Garden City officials said there was no danger to the water supply and said the biggest trouble with the 11 water-main breaks was inconvenience -- something metro Detroiters are learning a lot about this summer. Five nearly rainless weeks have parched lawns, pushing up demand for water and forcing restrictions on its use outdoors. Officials have imposed an even-odd system of lawn sprinkling and pool filling for the 126 communities using Detroit water.

Then there are isolated problems like those in Wixom, Garden City and Detroit, as well as Waterford and Highland Park.

Waterford Township police said water crews were working on a water-main break near Forest and Crescent Lake roads that was reported about 5:50 p.m. Friday. Police did not know how many people were affected by the break.

A water main also burst in Highland Park about 5 p.m. Friday at the corner of 6 Mile and Second, police Sgt. Rose Logan said. The pipe remained under repair four hours later. There were no reports of homes or businesses being inconvenienced, Logan said.

Wixom's troubles appeared to be winding down Friday, as the first round of bacteria testing showed no contamination after the city's water system lost pressure Thursday. That hampered firefighters as they battled an apartment blaze, and residents citywide were advised to boil drinking and cooking water.

Water pressure began dropping early Thursday morning, Wixom officials said. When that happens, the level of water in a 1.5-million gallon water tank near the Ford Motor Co. plant goes down and signals a computer that turns on pumps at four city wells.

That system failed. Greg McCaffery, the Wixom public services director, said water pressure dropped by more than half -- and some areas may have had no pressure at all.

Pressure was restored to normal Thursday afternoon, McCaffery said, with the pump system operating manually. He said the computerized system could be working by Monday.

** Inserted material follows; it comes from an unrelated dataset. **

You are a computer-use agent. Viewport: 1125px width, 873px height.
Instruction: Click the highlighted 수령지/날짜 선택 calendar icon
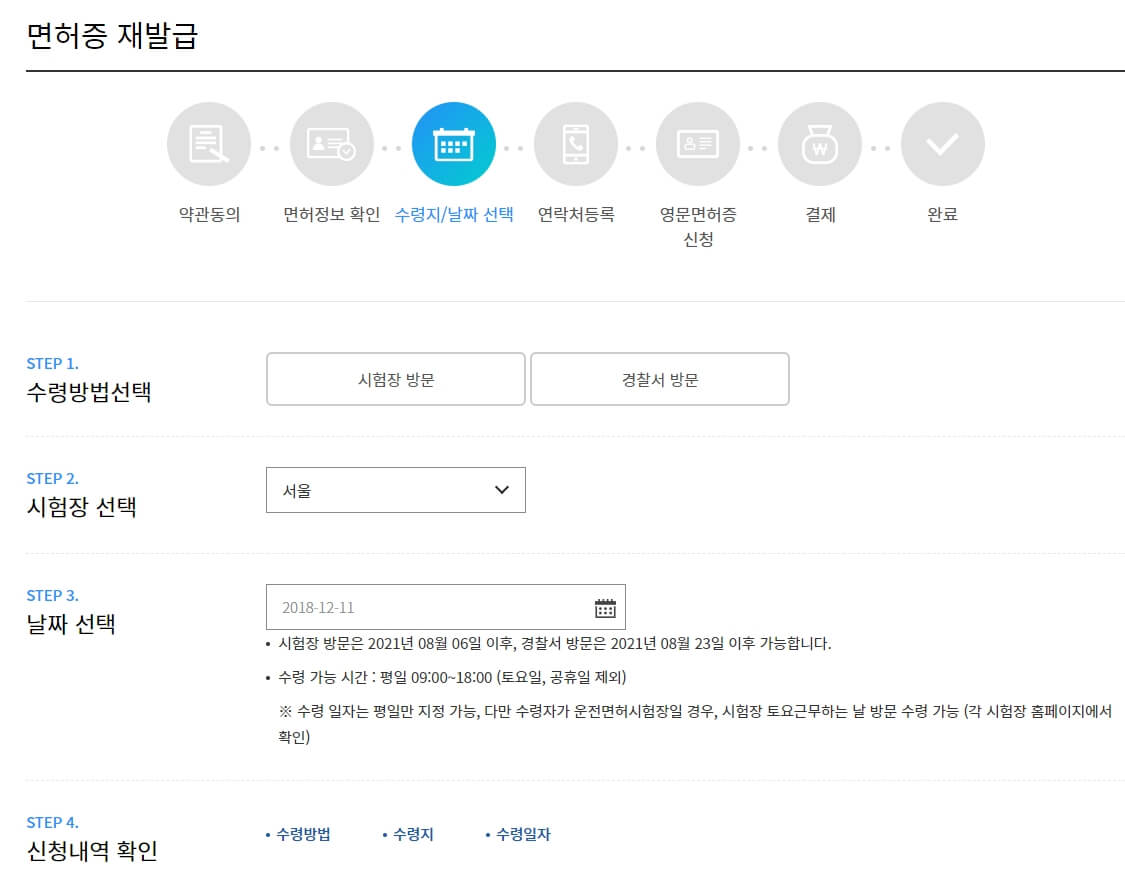[453, 143]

The boil-water order was to remain in effect until at least tonight "to err on the side of safety," said City Manager Mike Dornan.

At Leon's Food and Spirits on Wixom Road near the Ford Motor Co. plant, general manager Mark Seman said customers were understanding and still came in for the fish and chips and ribs Friday. They got chilled bottled water and canned sodas but no ice.

"It's a little inconvenient, but the city's been great," Seman said.

In Detroit, high temperatures have taken their toll on old water pipes.

James Heath, assistant director of water operations, said Friday that the city is handling 15 to 20 water-main breaks a day -- 10 to 15 percent more than normal.

He blamed the problem on the heat, saying warmer water from the Detroit River stresses pipes.

In Garden City, officials said only four homes, all on Maplewood, were advised to boil water. City Manager David Kocsis sought to assure residents that the water was safe -- if a bit rusty.

He said a Garden City valve that reduces water pressure from the Detroit Water and Sewerage Department appeared to have failed, sending more than city pipes could handle. But for most water users, there was no danger of contamination, he said.

"That's the whole aspect of it -- it's all inconvenience," Kocsis said Friday.

For Salvatore's family, that inconvenience meant lugging buckets of water from the pool to flush the toilet and taking showers at friends' and relatives' houses. She said one of her sons was upset because a washer-load of his clothes came out rusty.

The main breaks also clouded the city pool, where officials prohibited diving until the water cleared.

And at Garden City Hospital, spokesman Terry Carroll said the hospital used bottled water Thursday but began using city water again Friday, except for kidney dialysis machines.

"We're not so concerned with bacteria in the water," he said, "but the clarity."